## AN ARCHITECTURE FOR COMBINATOR GRAPH REDUCTION

## Philip J. Koopman Jr.

Functional programming offers a new way of writing programs and a new way of thinking about problem solving. Claimed advantages of functional programs are that they are amenable to automatic verification techniques, are easier to write, and are more reliable than other types of programs. Lazy functional languages provide powerful features such as implicit coroutining and support for infinite length data structures. Furthermore, it is possible that lazy functional languages will provide an easy path to exploit parallelism without programmer intervention.

A major problem with lazy functional languages is that they are notoriously slow, often as much as two orders of magnitude slower than "eager" functional languages and imperative languages. This speed problem has hindered exploration of the strengths and weaknesses of functional programming languages.

This thesis investigates an efficient evaluation technique for lazy functional programs that achieves a substantial speedup over previous combinator graph reduction and closure reduction techniques using comparable levels of hardware and compiler support. First, an abstract machine called the Threaded Interpretive Graph Reduction Engine (TIGRE) is designed and evaluated. Then, the architectural requirements of efficient support for TIGRE are explored.

The TIGRE approach to combinator graph reduction involves directly executing combinator graphs. Direct execution eliminates the cost of the tag checking case analysis associated with previous graph reduction techniques.
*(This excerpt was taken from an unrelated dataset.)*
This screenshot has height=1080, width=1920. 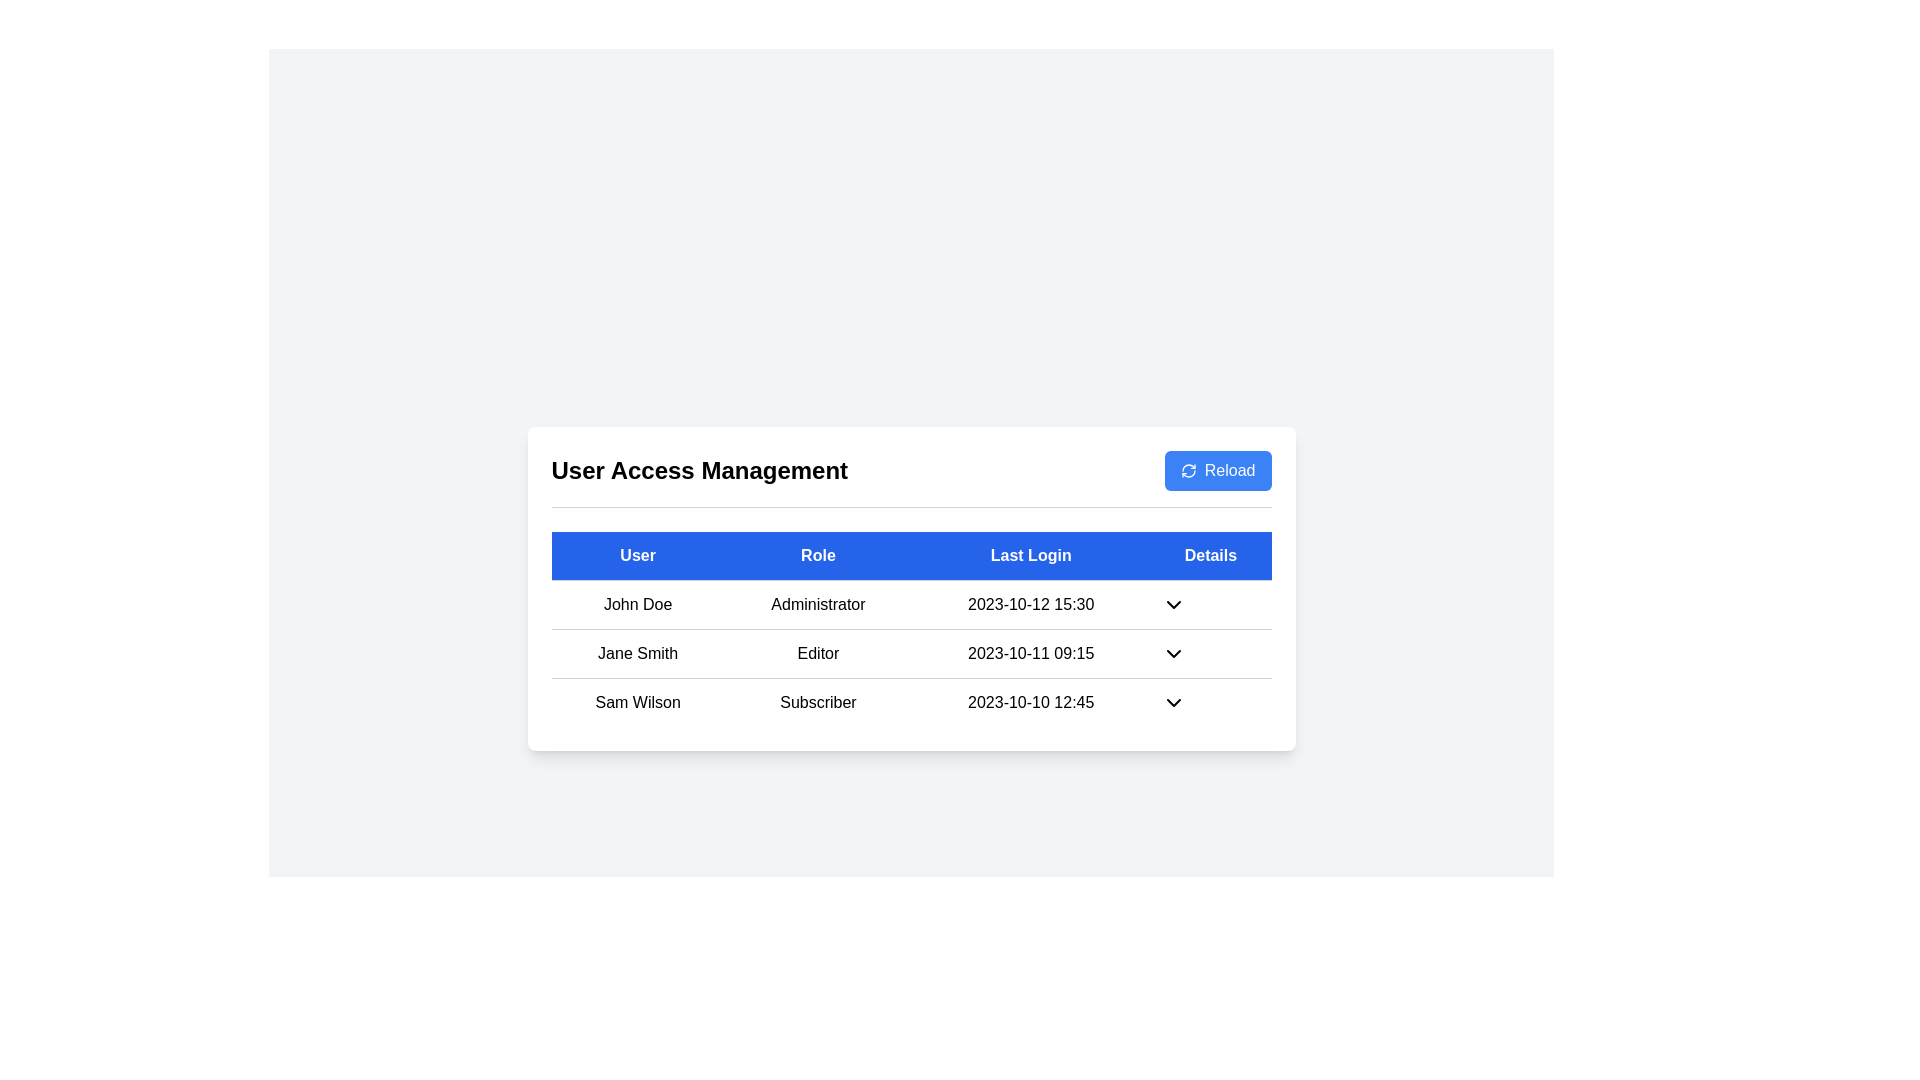 What do you see at coordinates (1174, 654) in the screenshot?
I see `the downward-facing chevron icon located` at bounding box center [1174, 654].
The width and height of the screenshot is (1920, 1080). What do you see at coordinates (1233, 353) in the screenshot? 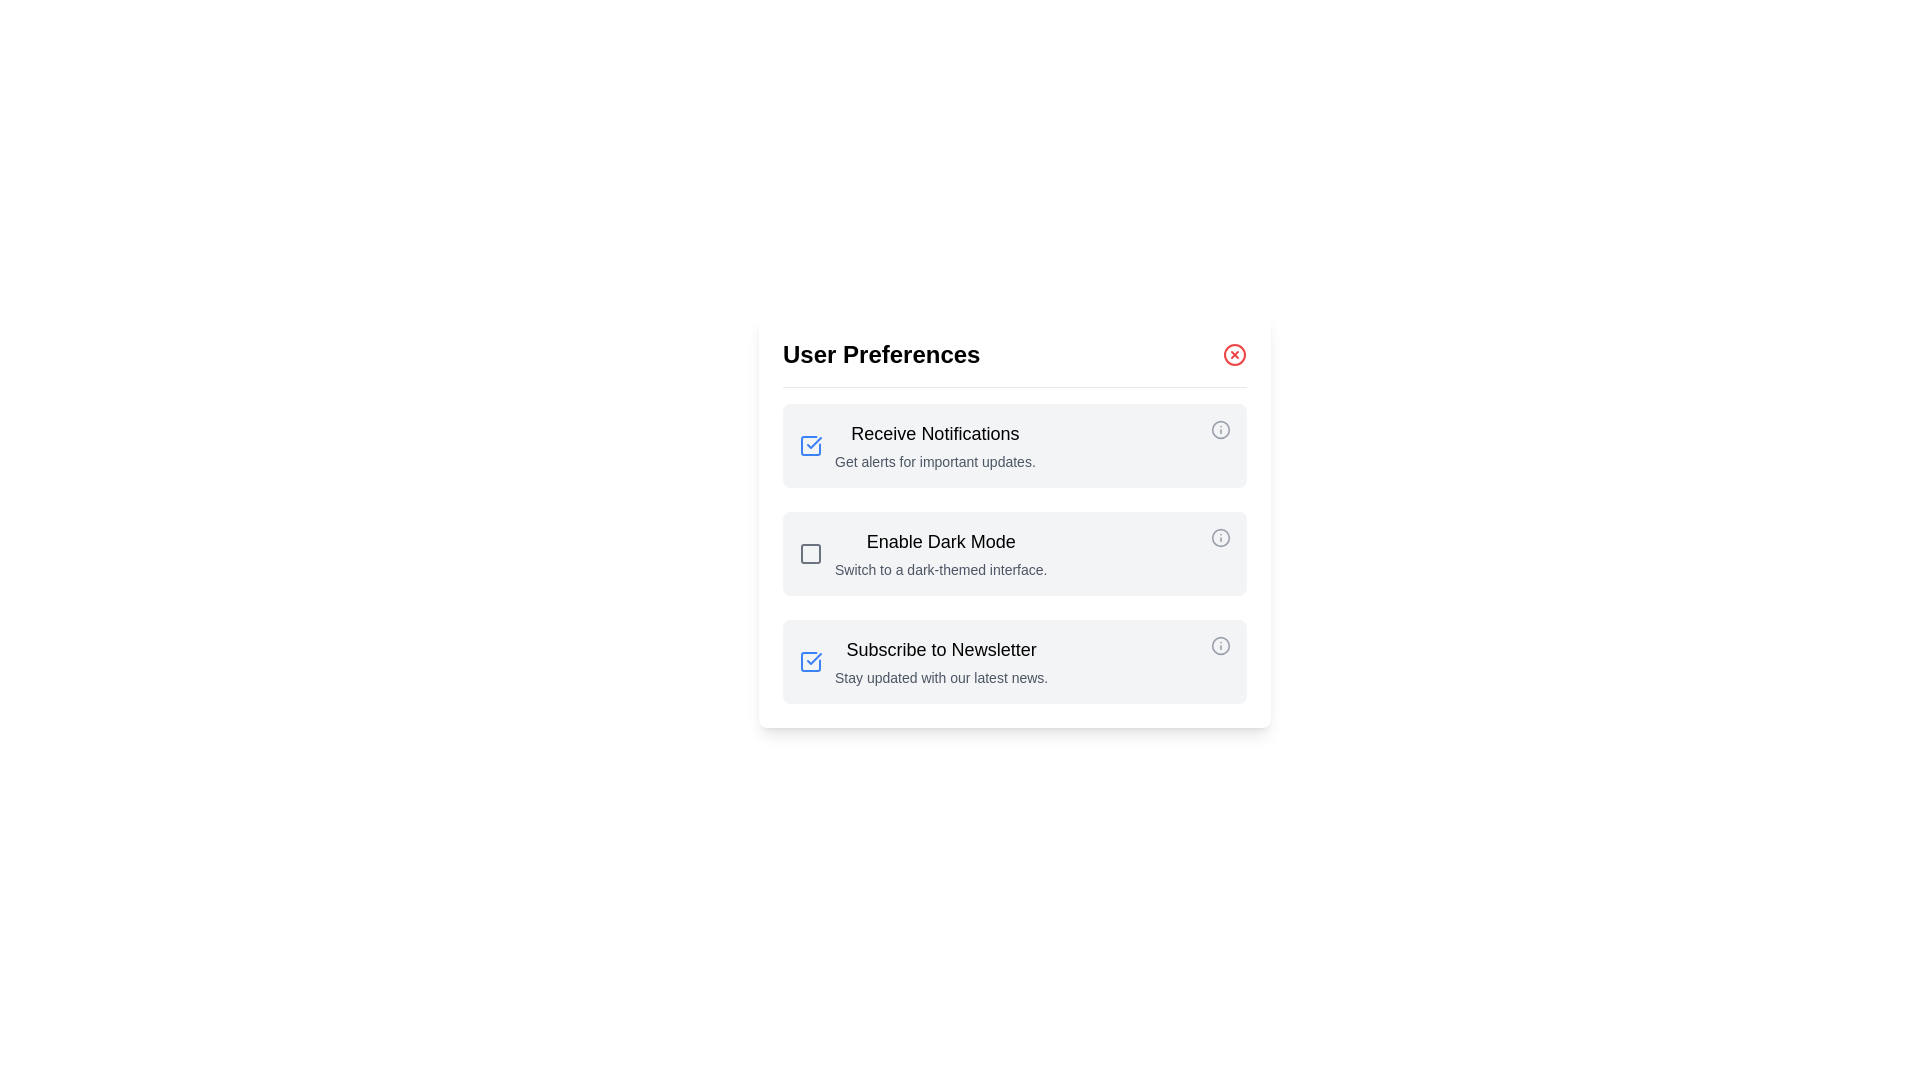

The TIGRE abstract machine has been mapped efficiently onto a variety of conventional hardware platforms, and executes programs approximately two times faster than the quickest existing special purpose graph reduction hardware. Further speed improvements are demonstrated when using supercombinator compilation and strictness analysis techniques.

TIGRE programs behave in ways that are different than imperative programs, resulting in unconventional architectural support tradeoffs. The cache behavior of TIGRE displays very high temporal and spatial locality, but also a very high percentage of memory write operations. TIGRE can benefit from designs that provide cache with a large block size, minimize bus write traffic, support fast subroutine call instructions, support a top-of-stack buffer, and support double-word memory write operations.